The Regional Court in Bratislava has turned down Babis’s lawsuit, in which he claimed he was registered as an StB agent unrightfully.

 

“I won the court dispute and I will won it again since I never cooperated (with StB), I signed nothing, there is no evidence,” Babis said.

 

He also said he planned to prepare a new lawsuit, this time against the Slovak Interior Ministry or the Slovak state instead of the Slovak Nation’s Memory Institute (UPN).

 

The regional court dealt with the case again after the Slovak Constitutional Court (US) last year cancelled the definitive verdicts of the regional and the supreme courts, which previously ruled in favour of Babis in his dispute with the UPN. The institute is in charge of the StB archives.

 

The Bratislava court’ judges must respect the US ruling as binding.

 

The US ruled that the UPN should not be the defendant in the disputes over the registration in the StB archives.

 

It also ruled that the previous court verdicts were wrongly based on the testimonies of former StB officers who had not been released from the obligation to maintain confidentiality before giving testimony.
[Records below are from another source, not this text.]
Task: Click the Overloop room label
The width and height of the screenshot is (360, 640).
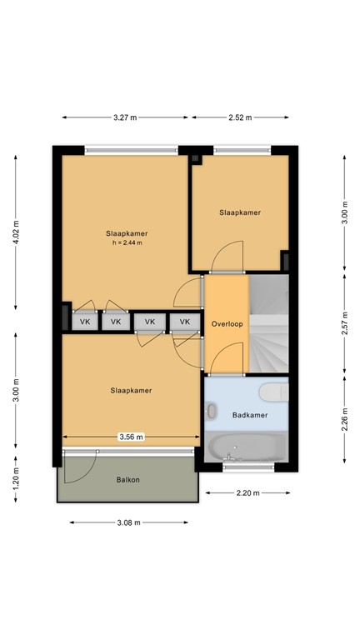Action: pos(227,324)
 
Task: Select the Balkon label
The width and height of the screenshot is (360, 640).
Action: pos(128,480)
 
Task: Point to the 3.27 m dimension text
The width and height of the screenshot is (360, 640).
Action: pos(128,118)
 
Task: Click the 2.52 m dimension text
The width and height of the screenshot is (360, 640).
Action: pos(241,118)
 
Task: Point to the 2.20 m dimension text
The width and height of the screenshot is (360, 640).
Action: pos(248,493)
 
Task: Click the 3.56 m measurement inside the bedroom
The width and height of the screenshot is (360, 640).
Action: pos(131,437)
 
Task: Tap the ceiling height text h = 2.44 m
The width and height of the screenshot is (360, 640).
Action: pos(128,243)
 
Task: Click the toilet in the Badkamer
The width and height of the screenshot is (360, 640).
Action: pos(272,392)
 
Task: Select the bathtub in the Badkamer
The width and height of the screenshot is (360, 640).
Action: pos(247,447)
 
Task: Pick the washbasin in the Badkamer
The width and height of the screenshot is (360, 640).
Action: pos(212,411)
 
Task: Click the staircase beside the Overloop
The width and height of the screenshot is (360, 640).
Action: pos(268,325)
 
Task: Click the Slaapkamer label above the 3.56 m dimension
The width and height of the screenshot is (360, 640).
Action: pos(132,390)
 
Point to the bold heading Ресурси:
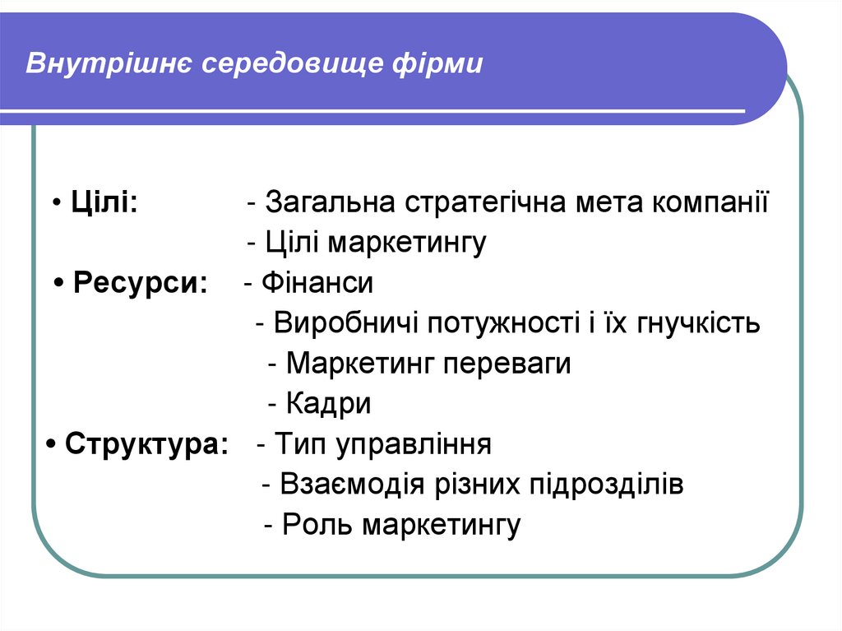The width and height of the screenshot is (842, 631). pyautogui.click(x=141, y=283)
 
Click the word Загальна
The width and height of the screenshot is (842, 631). pyautogui.click(x=330, y=202)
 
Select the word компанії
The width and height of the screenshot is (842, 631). pyautogui.click(x=711, y=202)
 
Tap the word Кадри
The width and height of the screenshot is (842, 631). pyautogui.click(x=329, y=404)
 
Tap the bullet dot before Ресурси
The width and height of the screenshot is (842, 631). pyautogui.click(x=61, y=284)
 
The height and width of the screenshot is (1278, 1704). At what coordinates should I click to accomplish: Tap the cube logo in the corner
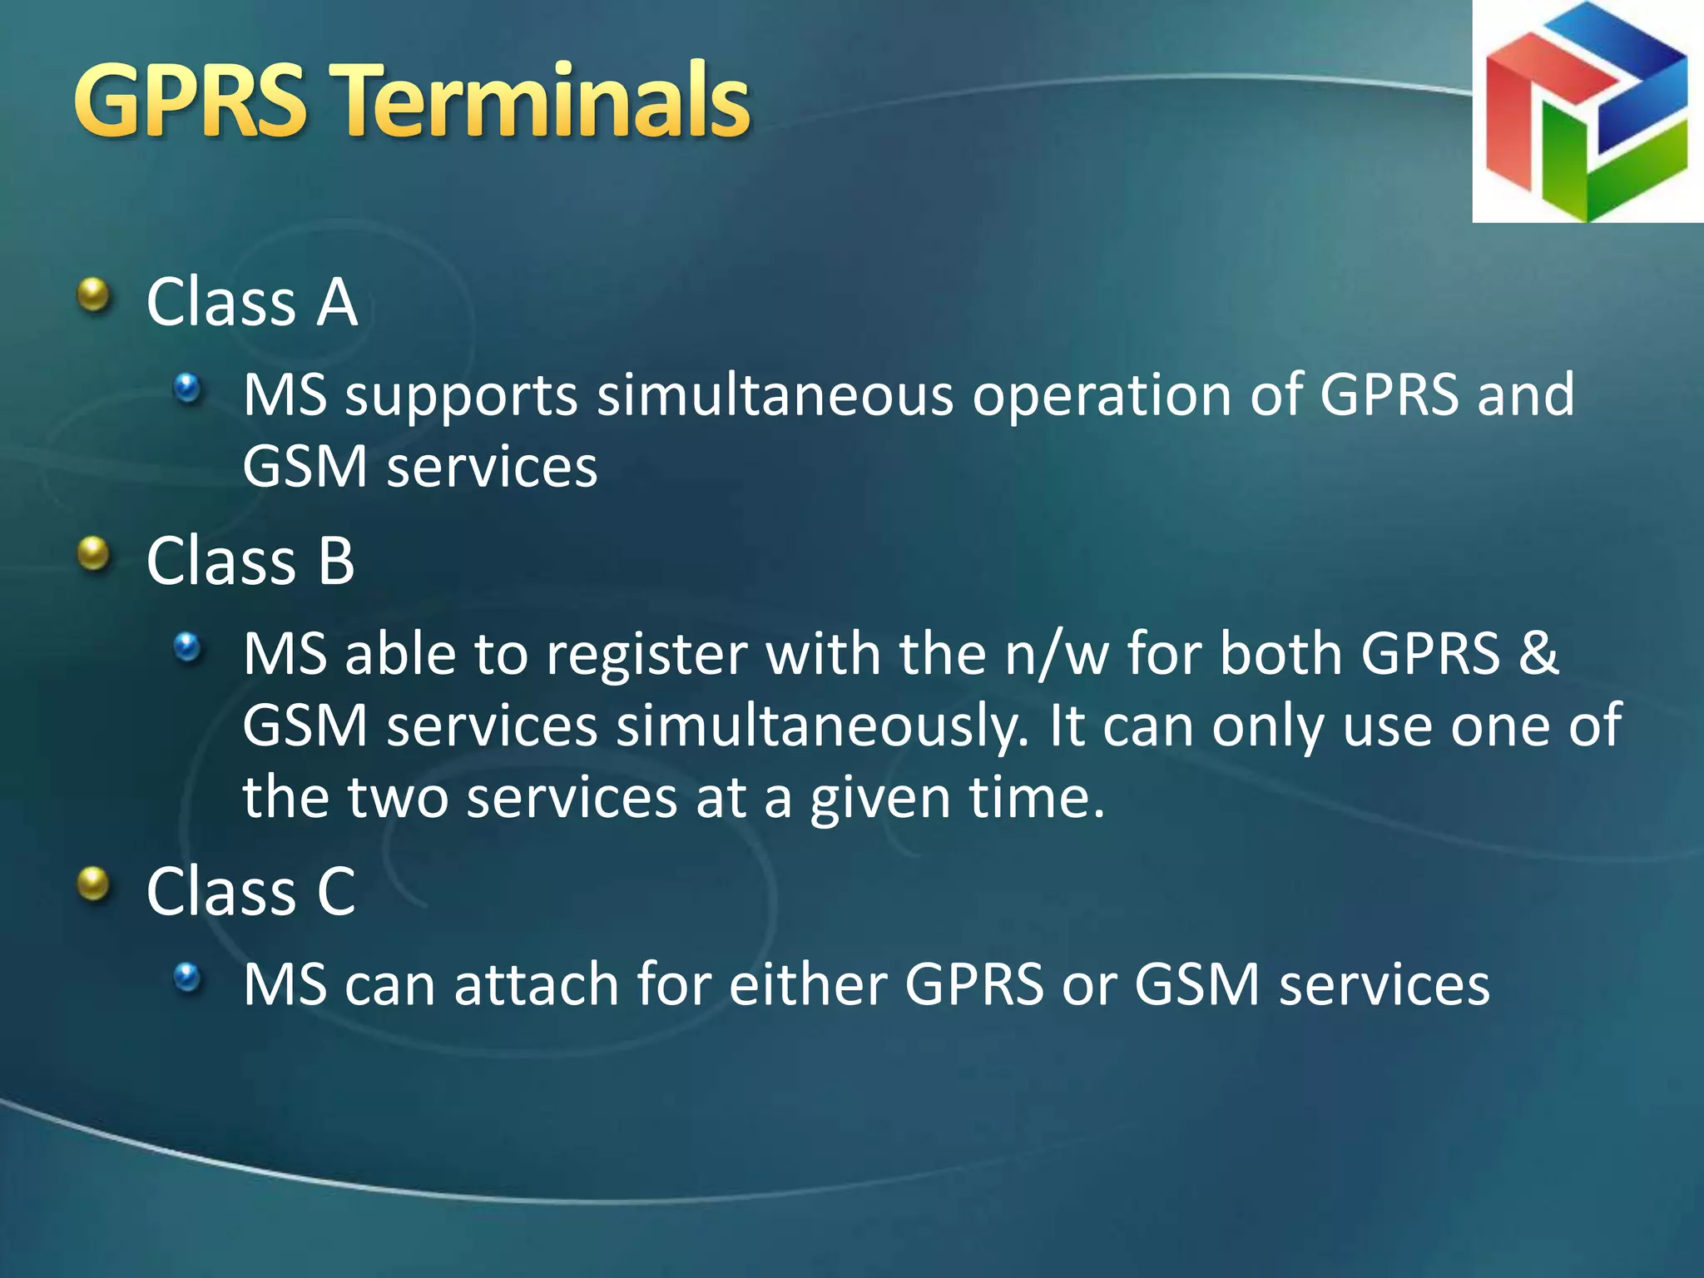click(1588, 111)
The US also questioned their trustworthiness.

 

These witnesses testified in favour of Babis and their testimonies were crucial in the original proceedings.

 

It ensues from the UPN archives that in 1980, Babis became an StB informer and two years later, he was recruited by the StB as an agent with the code name Bures. Babis was allegedly won over by StB lieutenant Julius Suman. However, Suman said at the Bratislava district court that Babis had not been recruited for the StB.

 

Babis has long denied witting cooperation with the StB. He says he came in contact with StB officers during the Communist regime when he worked for the Petrimex Czechoslovak foreign trade company and that they were only interested in Petrimex’s trade activities.